WORK TO BE COMPLETED: Skipping all pictures, print exactly the lines below from the one with "Viewport: 795px width, 579px height." through the final line.
------------------------------------------------
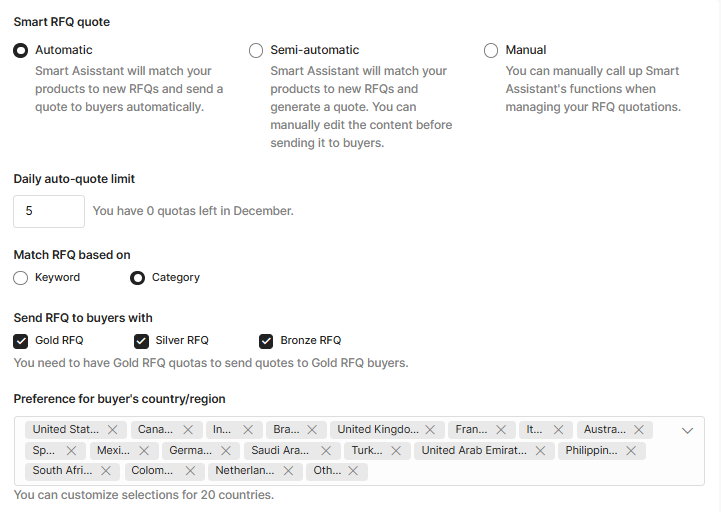
Task: Remove the United Arab Emirates tag
Action: point(541,451)
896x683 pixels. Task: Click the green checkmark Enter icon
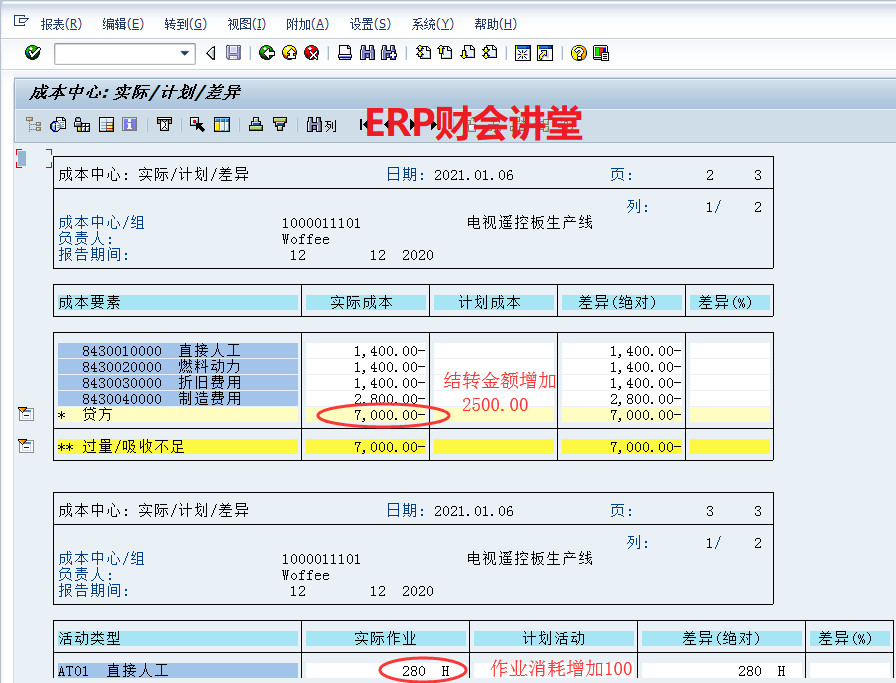tap(32, 53)
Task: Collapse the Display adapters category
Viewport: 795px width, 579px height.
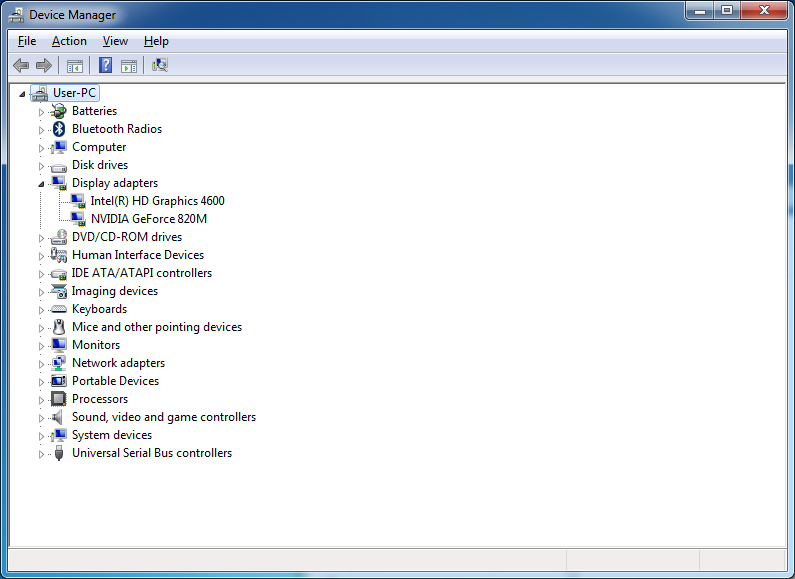Action: pyautogui.click(x=41, y=184)
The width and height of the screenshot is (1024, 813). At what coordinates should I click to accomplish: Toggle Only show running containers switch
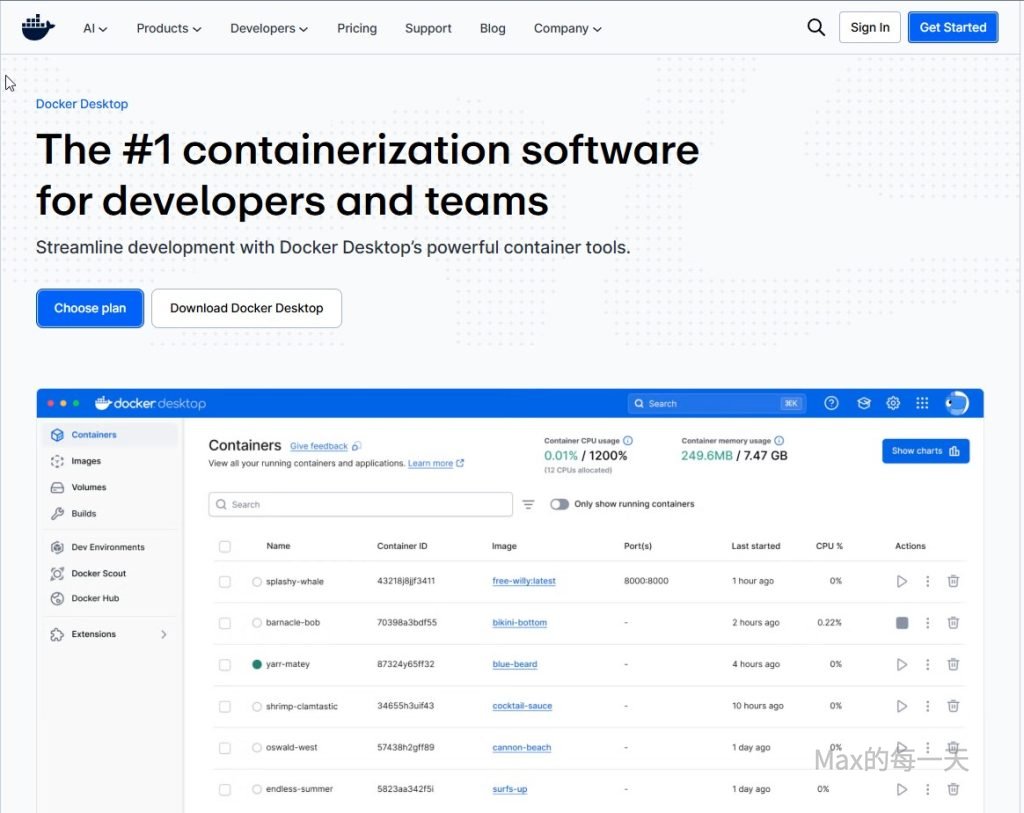[x=559, y=504]
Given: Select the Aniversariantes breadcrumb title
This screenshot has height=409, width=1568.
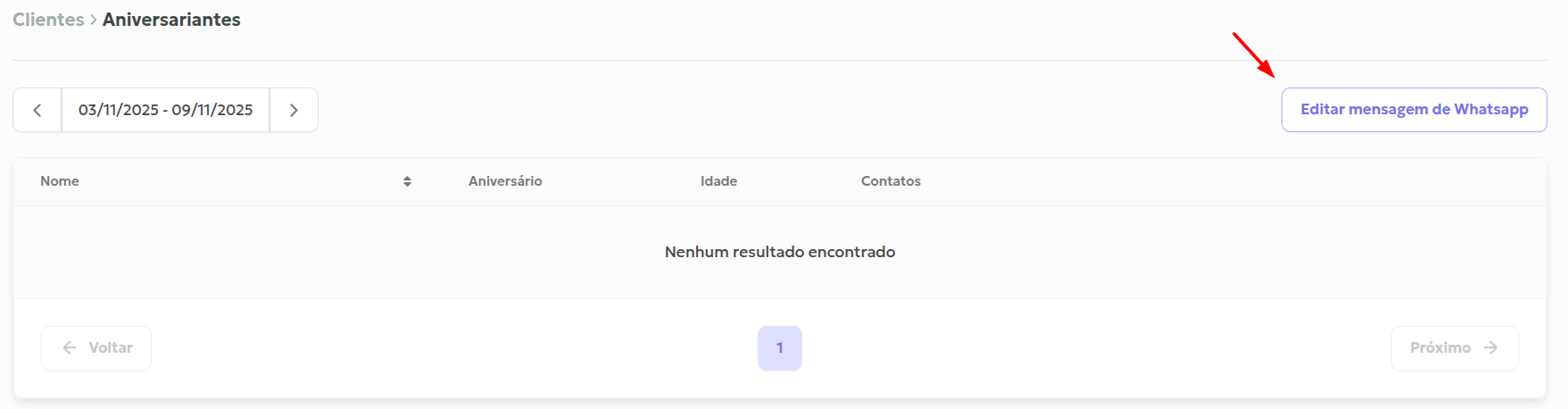Looking at the screenshot, I should [171, 20].
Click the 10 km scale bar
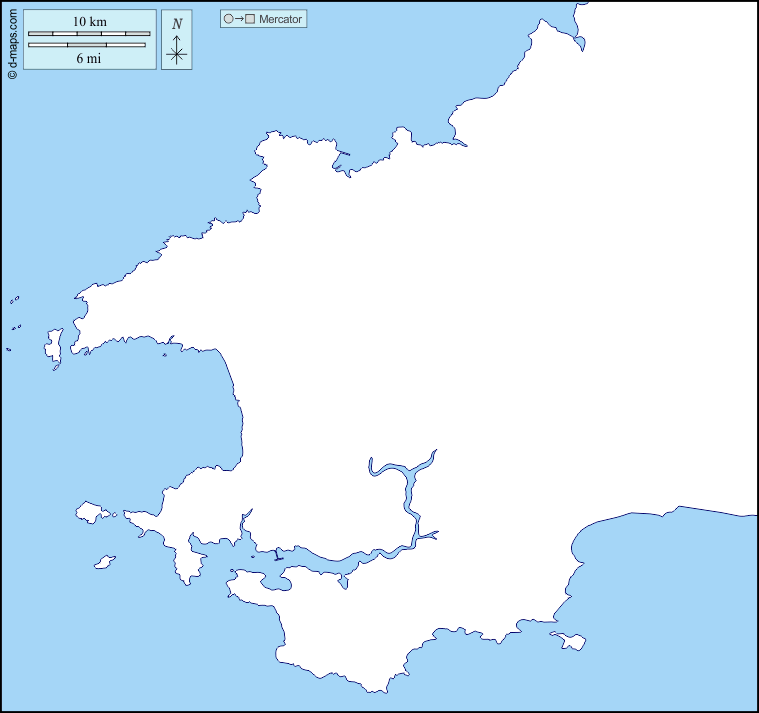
------------------------------------------------
PROBLEM SOLUTION:
Viewport: 795px width, 579px height.
Action: pyautogui.click(x=41, y=184)
The width and height of the screenshot is (1024, 813). At what coordinates should I click to accomplish: Toggle Only show running containers switch
[x=559, y=504]
Given: Select the Aniversariantes breadcrumb title
This screenshot has height=409, width=1568.
Looking at the screenshot, I should [171, 20].
Click the 10 km scale bar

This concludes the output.